The most important moment of Gatto Panceri's visit was certainly the concert held at the Immaculate Hall. In front of a large audience of Italians and Jerusalemites, Panceri, together with his musicians, presented some of the most famous pieces of his repertoire. The concert opened with two songs from the Yasmeen Choir conducted by Professor Giuliana Mettini. Then, together with Panceri, the choir sang Gioia (Joy), one of the most recent hits of the singer-songwriter in which he talks about the joy created by being together.

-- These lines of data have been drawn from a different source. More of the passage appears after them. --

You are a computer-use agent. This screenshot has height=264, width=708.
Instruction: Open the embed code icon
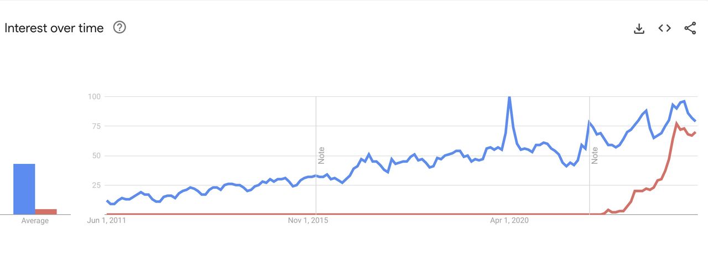tap(664, 28)
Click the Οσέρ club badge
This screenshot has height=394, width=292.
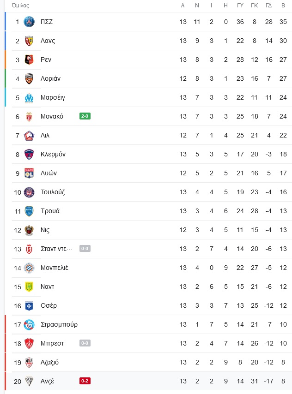29,305
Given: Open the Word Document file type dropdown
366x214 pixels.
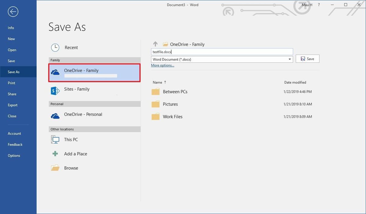Looking at the screenshot, I should 289,59.
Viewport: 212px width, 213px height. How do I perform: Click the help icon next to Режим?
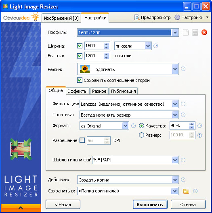(183, 69)
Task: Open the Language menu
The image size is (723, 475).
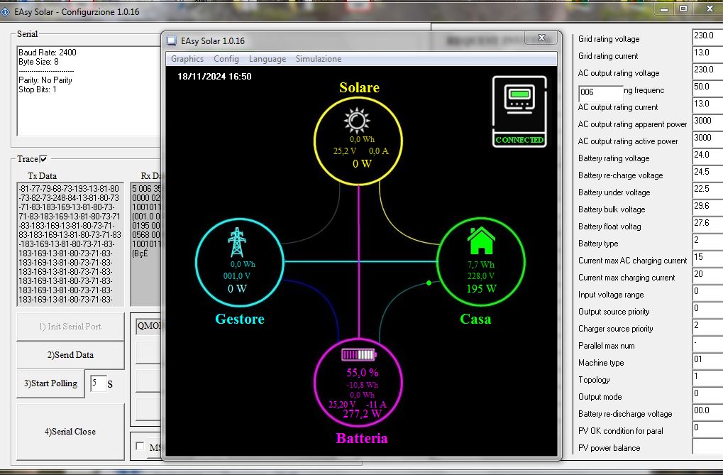Action: [267, 59]
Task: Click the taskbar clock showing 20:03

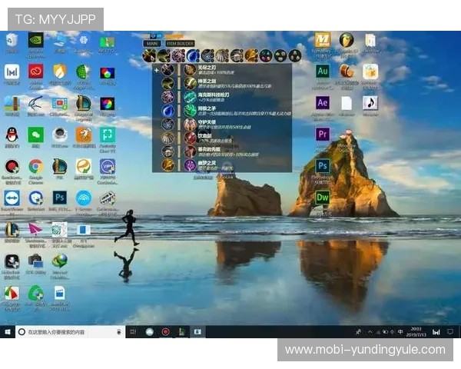Action: [416, 331]

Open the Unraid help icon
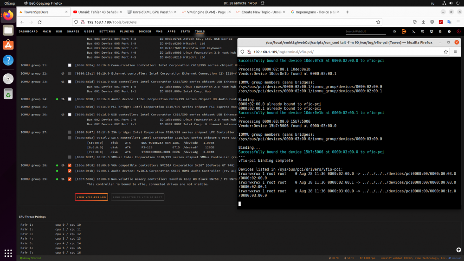click(449, 32)
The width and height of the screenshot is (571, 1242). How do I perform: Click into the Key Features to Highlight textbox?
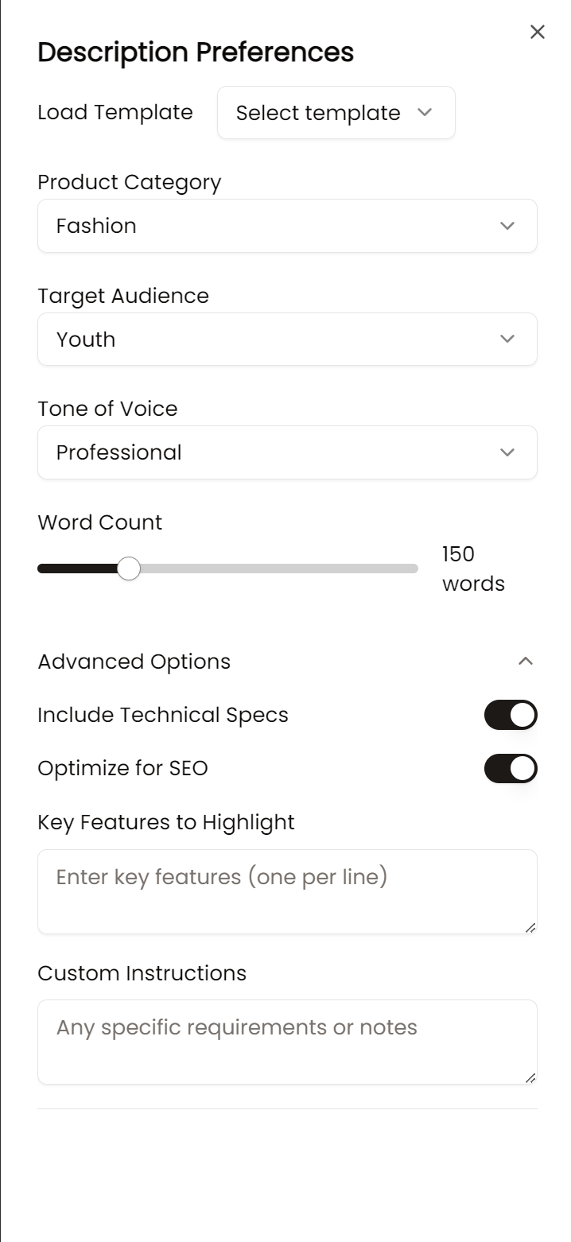[287, 891]
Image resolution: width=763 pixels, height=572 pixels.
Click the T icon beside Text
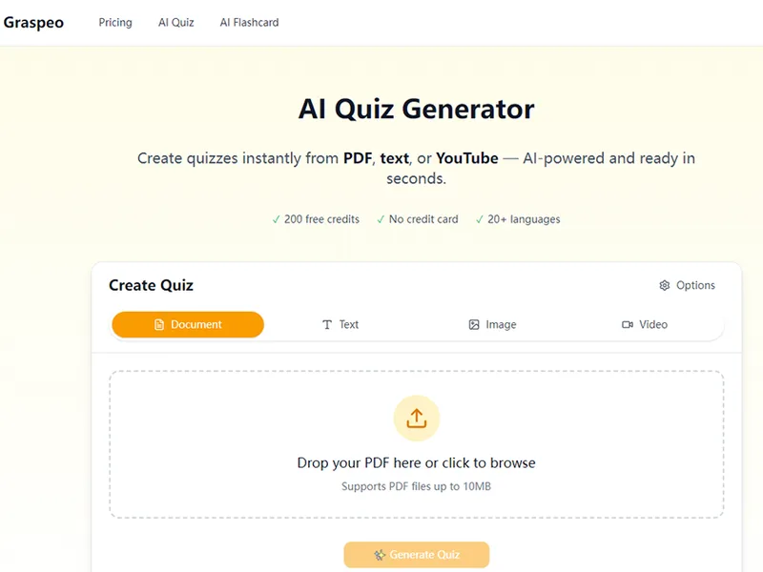[x=327, y=324]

Graduated from the Milan Conservatory, Gatto Panceri is sensitive to the theme of musical education: marked by an exchange of energy and emotions, the dialogue between the established artist and the young students of the Magnificat not only proves the universality of the musical language but celebrates the handing down of techniques and knowledge from generation to generation - an infinite song that accompanies the journey of man since the dawn of time.